I got real lucky last weekend. I had the amazing opportunity to spend a weekend Up North (for those of you from other areas, this is a Minnesotan term for 'close(r) to the Canadian border') with my girlfriends. We call ourselves the Odd Quad because we have known each other since high school, but we came from four very different "crowds." We intersected originally in our freshman year of high school, having all chosen to take Chinese as our foreign language option.  Naturally, as the years plodded on, many people dropped out of Chinese, it's a pretty tough language to learn, and once you've fulfilled your foreign language credits in high school, it can be difficult to build a case for sticking with it - for reasons unbeknownst to each of us, we all stuck with it.  We graduated and like people do, we went our separate ways with the intention of trying to stay in touch.

It's funny to think about this now, in our extremely connected world where geography has nothing to do with your ability to keep up with the day to day happenings of friends and (frankly) complete strangers, but email had just been catching on the year that we graduated from high school.
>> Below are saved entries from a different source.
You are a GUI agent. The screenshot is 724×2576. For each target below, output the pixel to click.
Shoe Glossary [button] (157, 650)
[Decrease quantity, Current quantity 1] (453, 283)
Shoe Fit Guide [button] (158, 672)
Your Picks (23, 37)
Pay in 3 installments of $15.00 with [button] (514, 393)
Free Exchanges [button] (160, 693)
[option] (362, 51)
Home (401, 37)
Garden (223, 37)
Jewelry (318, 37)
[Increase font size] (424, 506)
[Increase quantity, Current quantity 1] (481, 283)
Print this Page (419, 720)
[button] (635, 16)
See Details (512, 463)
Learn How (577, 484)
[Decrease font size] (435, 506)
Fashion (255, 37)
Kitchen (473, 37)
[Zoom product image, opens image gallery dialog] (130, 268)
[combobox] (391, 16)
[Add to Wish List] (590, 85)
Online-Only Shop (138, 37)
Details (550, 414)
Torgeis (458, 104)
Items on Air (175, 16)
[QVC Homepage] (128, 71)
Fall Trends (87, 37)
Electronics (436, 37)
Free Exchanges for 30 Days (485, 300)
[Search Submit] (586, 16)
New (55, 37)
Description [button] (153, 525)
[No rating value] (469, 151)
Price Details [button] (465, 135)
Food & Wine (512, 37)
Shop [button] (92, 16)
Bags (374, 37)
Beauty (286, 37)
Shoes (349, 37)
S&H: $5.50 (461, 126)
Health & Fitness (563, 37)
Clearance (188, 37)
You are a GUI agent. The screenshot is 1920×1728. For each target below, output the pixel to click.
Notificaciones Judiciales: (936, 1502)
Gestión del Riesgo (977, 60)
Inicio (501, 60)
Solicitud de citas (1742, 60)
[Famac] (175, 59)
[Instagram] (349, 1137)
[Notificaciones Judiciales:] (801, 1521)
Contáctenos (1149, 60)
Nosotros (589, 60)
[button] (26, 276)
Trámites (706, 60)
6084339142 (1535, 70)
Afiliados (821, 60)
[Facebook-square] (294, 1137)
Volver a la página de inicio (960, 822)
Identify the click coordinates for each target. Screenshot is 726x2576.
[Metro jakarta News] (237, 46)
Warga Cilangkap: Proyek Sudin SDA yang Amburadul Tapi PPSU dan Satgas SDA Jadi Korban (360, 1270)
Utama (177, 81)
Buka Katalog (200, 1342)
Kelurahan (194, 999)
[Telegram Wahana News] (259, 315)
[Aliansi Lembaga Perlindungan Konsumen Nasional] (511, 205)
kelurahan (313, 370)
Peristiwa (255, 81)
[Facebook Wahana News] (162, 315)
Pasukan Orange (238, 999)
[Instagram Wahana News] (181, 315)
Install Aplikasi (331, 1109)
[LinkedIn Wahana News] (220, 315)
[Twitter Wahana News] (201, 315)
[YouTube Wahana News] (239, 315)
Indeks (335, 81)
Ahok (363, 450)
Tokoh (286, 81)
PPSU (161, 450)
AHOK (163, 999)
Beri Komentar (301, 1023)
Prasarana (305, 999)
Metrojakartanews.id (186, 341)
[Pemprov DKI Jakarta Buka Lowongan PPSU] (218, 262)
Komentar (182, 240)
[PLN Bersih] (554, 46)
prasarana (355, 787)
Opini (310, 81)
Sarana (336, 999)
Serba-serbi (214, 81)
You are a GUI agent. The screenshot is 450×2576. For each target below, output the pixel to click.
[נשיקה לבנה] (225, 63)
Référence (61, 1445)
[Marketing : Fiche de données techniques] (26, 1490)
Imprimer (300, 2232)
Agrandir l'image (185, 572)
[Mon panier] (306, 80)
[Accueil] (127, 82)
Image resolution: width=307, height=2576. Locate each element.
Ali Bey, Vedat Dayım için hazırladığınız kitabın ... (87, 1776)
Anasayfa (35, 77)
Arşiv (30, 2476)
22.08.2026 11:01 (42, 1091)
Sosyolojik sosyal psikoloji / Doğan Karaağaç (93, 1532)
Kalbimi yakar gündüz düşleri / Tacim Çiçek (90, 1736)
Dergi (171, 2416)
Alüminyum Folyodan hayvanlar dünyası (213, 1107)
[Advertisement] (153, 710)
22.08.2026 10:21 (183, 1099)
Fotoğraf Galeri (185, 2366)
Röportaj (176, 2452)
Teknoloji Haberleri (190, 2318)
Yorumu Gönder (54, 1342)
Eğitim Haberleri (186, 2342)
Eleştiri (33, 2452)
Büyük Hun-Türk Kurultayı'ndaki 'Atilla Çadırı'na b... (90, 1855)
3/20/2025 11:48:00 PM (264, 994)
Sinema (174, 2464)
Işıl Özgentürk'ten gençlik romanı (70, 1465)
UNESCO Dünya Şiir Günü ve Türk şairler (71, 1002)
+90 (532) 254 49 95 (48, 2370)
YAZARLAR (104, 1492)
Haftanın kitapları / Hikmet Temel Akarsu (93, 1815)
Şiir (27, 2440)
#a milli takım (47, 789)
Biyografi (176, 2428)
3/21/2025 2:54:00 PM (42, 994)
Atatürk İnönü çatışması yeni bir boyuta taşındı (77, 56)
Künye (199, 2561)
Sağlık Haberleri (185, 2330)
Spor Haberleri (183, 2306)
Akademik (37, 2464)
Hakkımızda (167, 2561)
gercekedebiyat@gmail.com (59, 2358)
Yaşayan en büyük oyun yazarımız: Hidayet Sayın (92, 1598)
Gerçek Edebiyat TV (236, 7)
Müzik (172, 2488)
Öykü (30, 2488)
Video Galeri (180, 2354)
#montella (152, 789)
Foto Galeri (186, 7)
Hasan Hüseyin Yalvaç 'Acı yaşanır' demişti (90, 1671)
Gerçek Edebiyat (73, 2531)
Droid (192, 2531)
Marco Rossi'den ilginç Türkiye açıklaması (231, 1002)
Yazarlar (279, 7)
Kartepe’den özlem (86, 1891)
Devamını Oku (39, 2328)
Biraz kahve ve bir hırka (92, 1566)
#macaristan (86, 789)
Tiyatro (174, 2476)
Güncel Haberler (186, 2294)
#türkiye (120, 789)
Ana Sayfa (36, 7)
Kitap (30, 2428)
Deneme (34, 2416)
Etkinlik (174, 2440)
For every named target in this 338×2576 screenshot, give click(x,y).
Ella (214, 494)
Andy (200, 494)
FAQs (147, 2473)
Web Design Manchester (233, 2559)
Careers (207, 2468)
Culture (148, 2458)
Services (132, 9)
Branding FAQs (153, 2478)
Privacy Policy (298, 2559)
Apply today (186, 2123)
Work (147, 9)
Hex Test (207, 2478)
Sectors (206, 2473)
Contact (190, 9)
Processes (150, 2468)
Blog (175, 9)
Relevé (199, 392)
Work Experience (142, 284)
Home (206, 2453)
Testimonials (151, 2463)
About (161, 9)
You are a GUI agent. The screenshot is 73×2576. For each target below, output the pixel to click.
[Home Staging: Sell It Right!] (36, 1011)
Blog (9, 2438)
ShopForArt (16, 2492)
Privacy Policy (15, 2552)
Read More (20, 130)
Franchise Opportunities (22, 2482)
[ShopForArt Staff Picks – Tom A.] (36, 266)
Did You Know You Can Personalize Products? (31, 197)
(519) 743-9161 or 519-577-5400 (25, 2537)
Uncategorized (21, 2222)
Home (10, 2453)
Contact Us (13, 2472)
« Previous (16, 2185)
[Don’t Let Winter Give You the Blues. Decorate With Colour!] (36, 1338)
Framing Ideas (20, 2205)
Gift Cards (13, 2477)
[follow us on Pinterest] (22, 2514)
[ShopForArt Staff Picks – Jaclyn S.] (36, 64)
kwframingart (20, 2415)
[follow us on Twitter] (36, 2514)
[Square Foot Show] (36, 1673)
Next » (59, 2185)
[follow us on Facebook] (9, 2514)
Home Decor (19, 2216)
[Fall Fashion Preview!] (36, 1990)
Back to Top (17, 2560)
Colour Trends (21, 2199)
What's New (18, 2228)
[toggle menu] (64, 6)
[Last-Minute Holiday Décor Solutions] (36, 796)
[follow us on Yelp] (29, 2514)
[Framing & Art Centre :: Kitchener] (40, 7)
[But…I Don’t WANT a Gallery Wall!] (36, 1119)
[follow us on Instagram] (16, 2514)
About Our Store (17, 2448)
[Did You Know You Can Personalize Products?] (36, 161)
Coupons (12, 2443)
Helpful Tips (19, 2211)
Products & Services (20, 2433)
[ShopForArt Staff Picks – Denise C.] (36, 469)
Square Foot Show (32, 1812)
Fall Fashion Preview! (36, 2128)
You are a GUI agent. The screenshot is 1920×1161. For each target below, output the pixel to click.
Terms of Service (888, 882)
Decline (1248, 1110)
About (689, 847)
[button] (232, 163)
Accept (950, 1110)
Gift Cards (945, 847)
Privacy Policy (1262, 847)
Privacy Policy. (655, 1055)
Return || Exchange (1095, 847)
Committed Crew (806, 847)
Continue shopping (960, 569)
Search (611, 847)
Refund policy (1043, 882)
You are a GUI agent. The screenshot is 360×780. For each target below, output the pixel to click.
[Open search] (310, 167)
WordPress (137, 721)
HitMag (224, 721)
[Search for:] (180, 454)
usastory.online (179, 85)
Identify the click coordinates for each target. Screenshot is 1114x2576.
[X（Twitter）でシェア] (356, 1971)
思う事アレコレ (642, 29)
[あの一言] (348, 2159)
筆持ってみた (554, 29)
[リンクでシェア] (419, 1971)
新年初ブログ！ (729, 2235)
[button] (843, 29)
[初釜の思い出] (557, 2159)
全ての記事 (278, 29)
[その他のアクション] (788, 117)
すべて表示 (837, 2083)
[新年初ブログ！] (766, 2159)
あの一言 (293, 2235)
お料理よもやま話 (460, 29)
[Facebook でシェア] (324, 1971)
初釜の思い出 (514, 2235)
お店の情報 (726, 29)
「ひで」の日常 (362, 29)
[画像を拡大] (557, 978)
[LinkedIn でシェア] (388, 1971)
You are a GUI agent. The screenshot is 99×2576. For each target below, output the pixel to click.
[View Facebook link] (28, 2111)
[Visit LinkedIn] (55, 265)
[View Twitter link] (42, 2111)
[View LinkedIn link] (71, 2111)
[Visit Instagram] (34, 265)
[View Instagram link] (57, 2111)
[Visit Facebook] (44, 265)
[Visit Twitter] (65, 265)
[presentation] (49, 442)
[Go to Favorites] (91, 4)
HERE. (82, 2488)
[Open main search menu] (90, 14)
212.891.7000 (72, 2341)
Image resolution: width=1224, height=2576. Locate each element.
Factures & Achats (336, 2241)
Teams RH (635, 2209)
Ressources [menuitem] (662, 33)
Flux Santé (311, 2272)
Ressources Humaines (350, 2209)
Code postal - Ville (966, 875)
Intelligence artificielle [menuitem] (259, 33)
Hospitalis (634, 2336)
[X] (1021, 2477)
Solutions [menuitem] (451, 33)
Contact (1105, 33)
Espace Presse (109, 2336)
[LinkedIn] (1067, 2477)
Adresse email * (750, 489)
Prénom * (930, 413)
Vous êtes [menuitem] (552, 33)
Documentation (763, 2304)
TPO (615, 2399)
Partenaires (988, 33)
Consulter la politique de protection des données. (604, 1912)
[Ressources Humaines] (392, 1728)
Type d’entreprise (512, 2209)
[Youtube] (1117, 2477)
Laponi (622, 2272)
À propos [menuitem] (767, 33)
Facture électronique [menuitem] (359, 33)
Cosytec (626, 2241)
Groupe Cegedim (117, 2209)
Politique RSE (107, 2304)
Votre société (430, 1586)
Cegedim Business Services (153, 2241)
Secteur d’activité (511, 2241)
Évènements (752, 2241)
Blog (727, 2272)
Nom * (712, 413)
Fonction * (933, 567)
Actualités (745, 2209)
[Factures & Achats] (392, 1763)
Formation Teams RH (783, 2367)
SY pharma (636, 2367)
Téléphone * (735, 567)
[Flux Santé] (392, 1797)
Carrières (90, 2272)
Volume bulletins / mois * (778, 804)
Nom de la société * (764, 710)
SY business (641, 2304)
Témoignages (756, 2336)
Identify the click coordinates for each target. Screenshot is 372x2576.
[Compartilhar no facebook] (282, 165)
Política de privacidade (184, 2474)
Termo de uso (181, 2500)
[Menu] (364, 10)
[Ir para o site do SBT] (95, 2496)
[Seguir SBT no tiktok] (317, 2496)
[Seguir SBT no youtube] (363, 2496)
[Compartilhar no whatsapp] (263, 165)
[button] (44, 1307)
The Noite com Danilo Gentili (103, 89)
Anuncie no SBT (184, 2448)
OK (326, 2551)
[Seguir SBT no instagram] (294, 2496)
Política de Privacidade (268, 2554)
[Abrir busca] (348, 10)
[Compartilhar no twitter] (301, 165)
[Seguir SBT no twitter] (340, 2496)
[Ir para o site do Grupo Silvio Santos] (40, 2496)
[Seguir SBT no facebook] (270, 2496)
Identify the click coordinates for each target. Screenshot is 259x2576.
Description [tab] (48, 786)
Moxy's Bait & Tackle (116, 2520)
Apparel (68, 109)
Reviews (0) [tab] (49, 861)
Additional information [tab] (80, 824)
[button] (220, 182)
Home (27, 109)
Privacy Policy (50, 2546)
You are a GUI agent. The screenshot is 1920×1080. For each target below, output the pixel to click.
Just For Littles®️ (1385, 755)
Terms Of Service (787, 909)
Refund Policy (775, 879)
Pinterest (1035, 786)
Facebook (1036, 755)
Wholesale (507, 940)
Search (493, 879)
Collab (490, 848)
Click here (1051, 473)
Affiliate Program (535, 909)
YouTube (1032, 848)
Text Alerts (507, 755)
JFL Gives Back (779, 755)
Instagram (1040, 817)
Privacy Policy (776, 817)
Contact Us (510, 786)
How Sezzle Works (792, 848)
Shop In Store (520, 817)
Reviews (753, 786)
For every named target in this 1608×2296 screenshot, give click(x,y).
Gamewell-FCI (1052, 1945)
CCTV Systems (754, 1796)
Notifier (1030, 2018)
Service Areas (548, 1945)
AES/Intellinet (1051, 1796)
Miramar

People our age didn't carry cell phones, and what on earth was a "text"? When we called people outside of a 50 mile radius, we used this thing called long distance that you had to pay EXTRA for.  We used pens and papers to write letters, and had to make a trip to a mailbox and wait at least two days to get a written message to our friends. Then we'd wait a week or more to hear back from them (this was the cheapest method of long distance communication aside from email, but we used it because it was so much more familiar than that new fangled email. Sometimes I think of how students huddled around our PO boxes in the Student Union thumbing through handwritten envelopes, grinning at a letter from a parent, a sibling, or a great friend who was going to school across the country. I don't suppose it's very much like that anymore.)  As you can imagine, we fell out of touch.  Years later, we connected again through facebook and started getting together as close to once a month as our schedules would allow.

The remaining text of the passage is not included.